[How to complete this task] In the material below, find the line containing "Swedish (383, 1342)" and the line containing "The Right Stuff (392, 2140)", then reproduce exactly both of them and every line between, and nothing else.

[Exercise inputs]
● ● ● ● ● ● ●

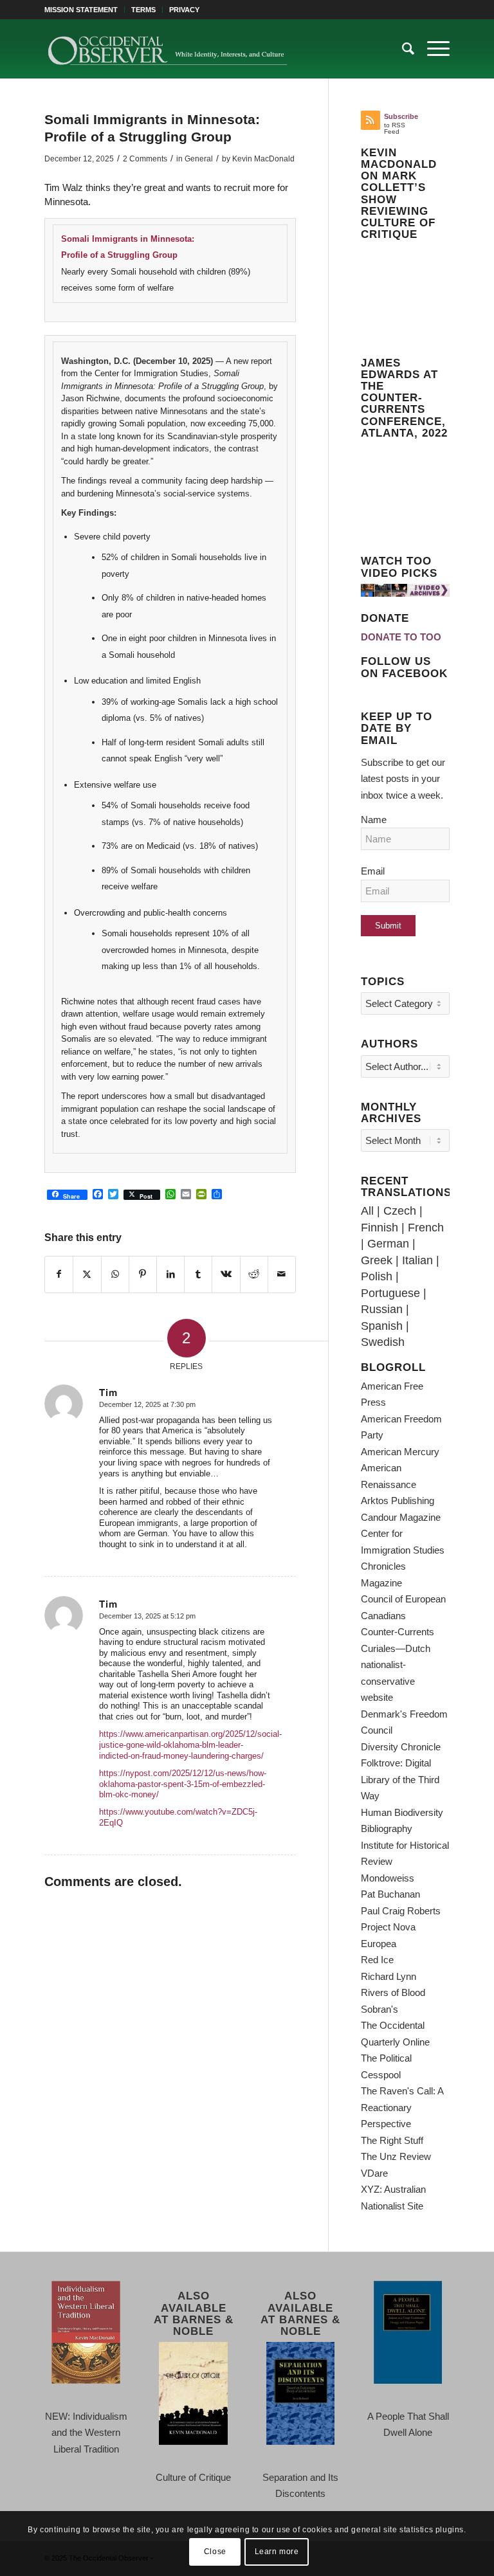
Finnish (379, 1227)
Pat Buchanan (390, 1894)
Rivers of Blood (393, 1992)
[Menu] (432, 49)
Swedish (383, 1342)
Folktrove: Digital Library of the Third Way (400, 1779)
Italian (417, 1260)
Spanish (382, 1326)
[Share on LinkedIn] (170, 1274)
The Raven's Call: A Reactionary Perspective (402, 2107)
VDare (374, 2173)
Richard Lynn (388, 1976)
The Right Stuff (392, 2140)
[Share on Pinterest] (142, 1274)
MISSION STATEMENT (81, 10)
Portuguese (390, 1293)
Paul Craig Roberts (401, 1910)
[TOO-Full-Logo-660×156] (166, 49)
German (388, 1243)
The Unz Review (396, 2156)
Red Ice (377, 1959)
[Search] (401, 49)
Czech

● ● ● ● ● ● ●

[Solution to the problem]
Swedish (383, 1342)
Folktrove: Digital Library of the Third Way (400, 1779)
Italian (417, 1260)
Spanish (382, 1326)
[Share on LinkedIn] (170, 1274)
The Raven's Call: A Reactionary Perspective (402, 2107)
VDare (374, 2173)
Richard Lynn (388, 1976)
The Right Stuff (392, 2140)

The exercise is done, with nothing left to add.